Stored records
※ ※ ※
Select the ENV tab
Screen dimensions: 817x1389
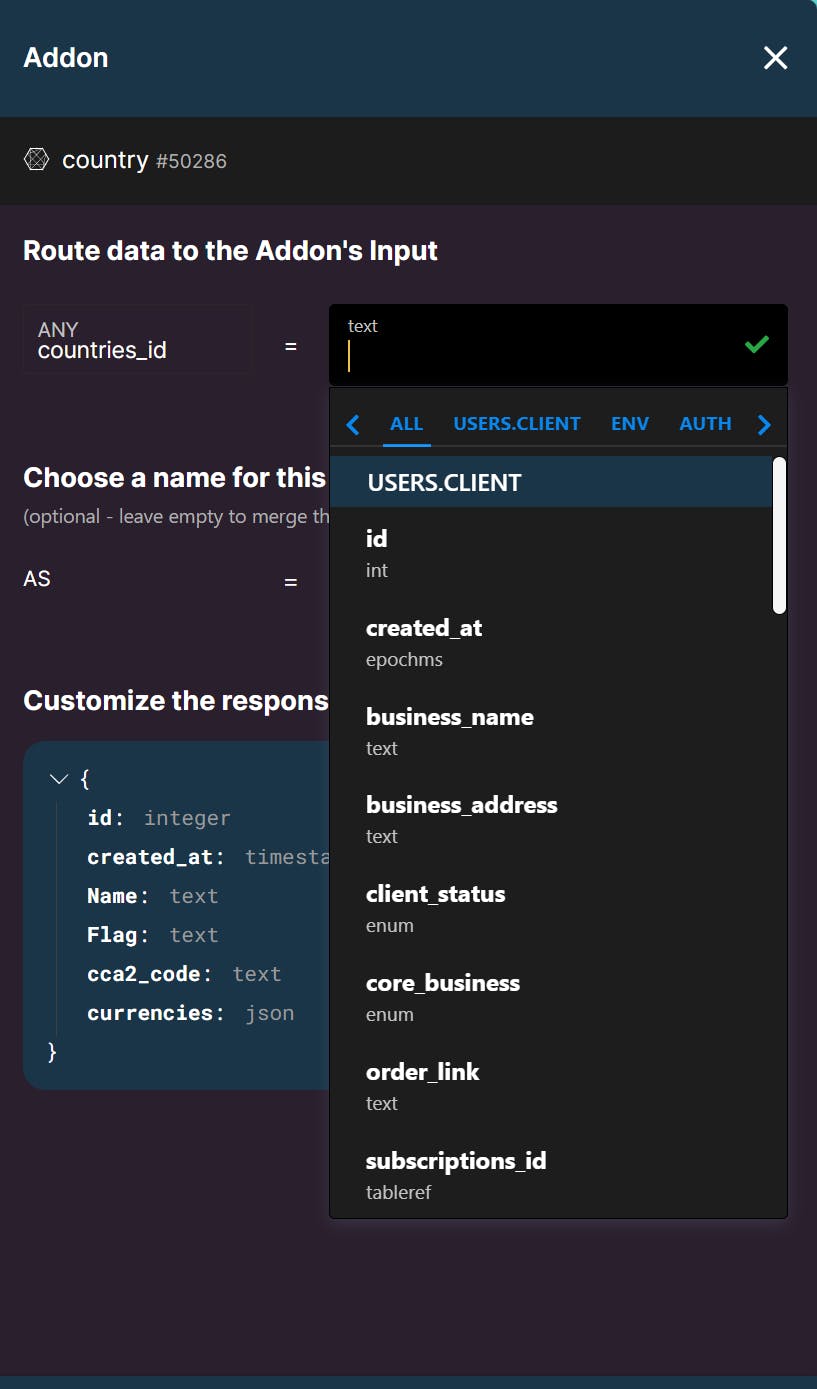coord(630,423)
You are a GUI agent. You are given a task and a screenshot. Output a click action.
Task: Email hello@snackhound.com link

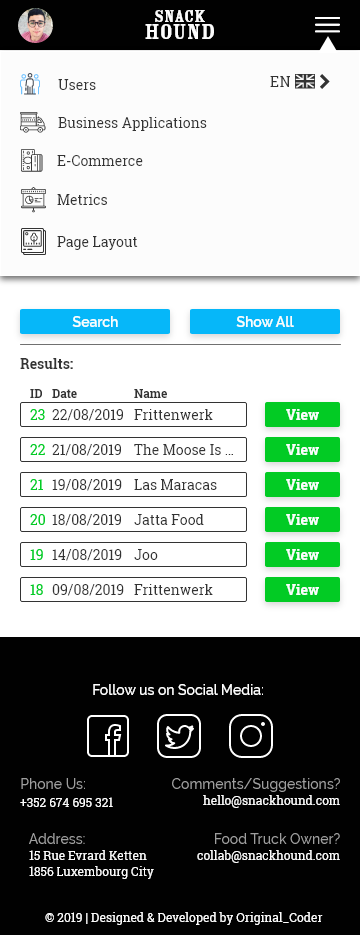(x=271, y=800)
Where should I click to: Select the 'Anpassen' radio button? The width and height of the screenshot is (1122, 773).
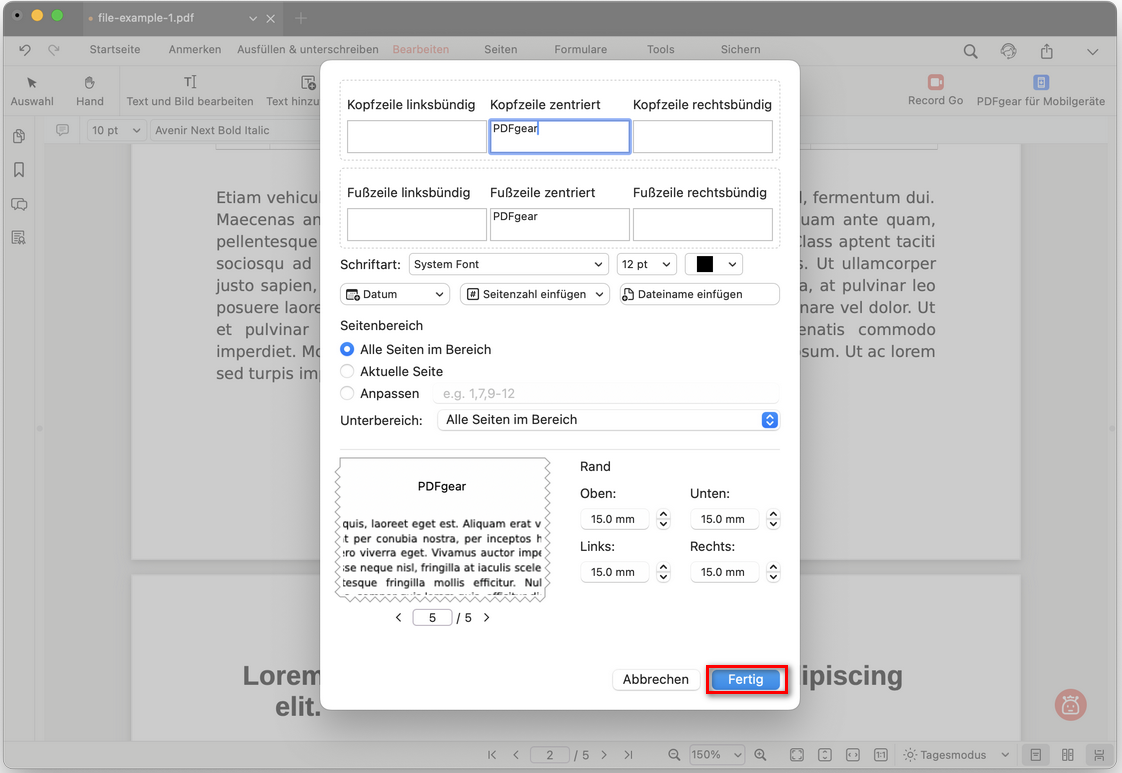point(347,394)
※ ※ ※
- [Try it] The data above should be repeated exactly, minus any pictures.

- [Output for this task]
Select the ENV tab
Screen dimensions: 817x1389
coord(630,423)
You are a GUI agent. You are given a task and a screenshot. Output a click action.
Task: Email hello@snackhound.com link

(x=271, y=800)
Where should I click to: Select the 'Anpassen' radio button? The width and height of the screenshot is (1122, 773).
point(347,394)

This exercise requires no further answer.